The retreat, to take place at the Cenacle Retreat and Conference Center in Chicago, was inspired by last year’s Spring Term course “Leadership in War and Human Rights.”
The majority of students on the retreat’s planning committee participated in the course, for which they traveled to The Hague, Netherlands, where they visited the International Court of Justice and the International Criminal Tribunal for the former Yugoslavia.
Because the retreat will not be open to the general public or press, the hope is that frank discussion about the ICC, which prosecutes individuals for genocide and other crimes against humanity, will occur.
Working with organizations such as the American Non-Governmental Organization Coalition for the International Criminal Court and the Chicago Alliance for the ICC, the students have invited both citizens and key congressional staff members to participate in the retreat.
Despite a lack of Michigan representation on the U.S. Senate Committee on Foreign Relations and House of Foreign Affairs Committee, Coopersville junior Chelsea Clark says the planning process has had few setbacks.
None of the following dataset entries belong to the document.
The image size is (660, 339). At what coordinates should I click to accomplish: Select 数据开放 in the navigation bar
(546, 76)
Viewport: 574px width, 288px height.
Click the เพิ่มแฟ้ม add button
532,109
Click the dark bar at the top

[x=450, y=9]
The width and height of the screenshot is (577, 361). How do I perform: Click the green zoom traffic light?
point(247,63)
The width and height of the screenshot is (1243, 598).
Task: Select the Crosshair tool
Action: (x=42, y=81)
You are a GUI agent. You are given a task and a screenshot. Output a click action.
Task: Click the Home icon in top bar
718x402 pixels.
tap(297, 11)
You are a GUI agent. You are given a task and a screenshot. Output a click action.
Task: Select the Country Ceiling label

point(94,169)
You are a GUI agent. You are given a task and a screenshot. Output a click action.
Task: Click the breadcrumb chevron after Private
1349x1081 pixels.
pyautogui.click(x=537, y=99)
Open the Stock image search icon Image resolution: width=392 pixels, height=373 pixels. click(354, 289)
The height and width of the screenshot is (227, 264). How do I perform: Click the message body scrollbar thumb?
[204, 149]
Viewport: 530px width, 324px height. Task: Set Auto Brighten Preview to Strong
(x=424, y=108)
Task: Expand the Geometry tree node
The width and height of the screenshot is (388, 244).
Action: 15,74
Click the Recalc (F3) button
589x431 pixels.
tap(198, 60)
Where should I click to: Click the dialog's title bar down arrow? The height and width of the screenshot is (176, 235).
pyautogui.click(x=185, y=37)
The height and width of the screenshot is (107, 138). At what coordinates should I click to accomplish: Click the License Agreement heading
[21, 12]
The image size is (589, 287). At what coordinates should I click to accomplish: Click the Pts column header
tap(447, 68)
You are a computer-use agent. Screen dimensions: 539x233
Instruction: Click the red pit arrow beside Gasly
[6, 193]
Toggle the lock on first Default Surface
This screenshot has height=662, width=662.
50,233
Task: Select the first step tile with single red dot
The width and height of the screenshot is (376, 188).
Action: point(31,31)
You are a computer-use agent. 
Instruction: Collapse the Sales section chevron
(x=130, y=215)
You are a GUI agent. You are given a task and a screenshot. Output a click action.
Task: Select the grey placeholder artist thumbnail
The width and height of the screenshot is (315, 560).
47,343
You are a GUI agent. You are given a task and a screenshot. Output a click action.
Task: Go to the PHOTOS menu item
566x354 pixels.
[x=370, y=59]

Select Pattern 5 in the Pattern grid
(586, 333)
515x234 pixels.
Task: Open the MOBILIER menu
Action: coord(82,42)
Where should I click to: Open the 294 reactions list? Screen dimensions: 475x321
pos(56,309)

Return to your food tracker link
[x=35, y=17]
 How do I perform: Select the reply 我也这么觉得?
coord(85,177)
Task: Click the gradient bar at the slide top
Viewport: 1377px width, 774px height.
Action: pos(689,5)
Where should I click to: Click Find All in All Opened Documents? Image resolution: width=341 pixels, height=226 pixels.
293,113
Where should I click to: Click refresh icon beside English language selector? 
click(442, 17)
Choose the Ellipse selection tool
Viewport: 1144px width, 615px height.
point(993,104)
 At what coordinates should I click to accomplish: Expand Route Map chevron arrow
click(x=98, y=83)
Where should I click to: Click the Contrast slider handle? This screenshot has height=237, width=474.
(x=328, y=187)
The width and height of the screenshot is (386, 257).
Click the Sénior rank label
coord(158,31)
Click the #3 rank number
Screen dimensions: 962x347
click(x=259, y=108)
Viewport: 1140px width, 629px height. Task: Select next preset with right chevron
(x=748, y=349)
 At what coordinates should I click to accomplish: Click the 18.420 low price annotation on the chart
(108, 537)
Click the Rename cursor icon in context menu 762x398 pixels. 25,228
“Everything has fallen into place, so it’s exciting,” she says. “The most challenging part has been figuring out in what order to invite people. You need staff members at the retreat to get citizens excited, but you need citizens there to make staff members want to get involved.”
Professor Ed Lorenz, who taught the Spring Term course, says the students have done a remarkable job of turning what they studied into applied public policy.
“They are providing a textbook example of how to be leaders in public affairs,” he says.
The U.S. government has agreed to send an inter-agency delegation to the Review Conference of the ICC in Uganda this May. Though an official U.S. policy on the ICC has yet to be determined, this measure is a good sign, says Lorenz.
Both Clark and Lorenz are hopeful the retreat will impact policy related to the ICC, promoting a return to U.S. leadership in international law and justice.
“This is not a partisan issue, since the constitution explicitly gives to Congress the power to enforce the ‘Law of Nations,’” says Lorenz. “The challenge is to have an informed discussion of the best way to move forward in fulfilling that responsibility as it relates to the ICC. The students are doing a commendable job of creating a forum where discussion can occur of how best to fulfill that constitutional requirement.”
The keynote speaker for the retreat is M. Cherif Bassiouni, a Nobel Peace Prize winner and United Nations war crimes expert who largely drafted the statute that created the ICC. Other speakers include John Washburn, Bartram Brown, and David Scheffer.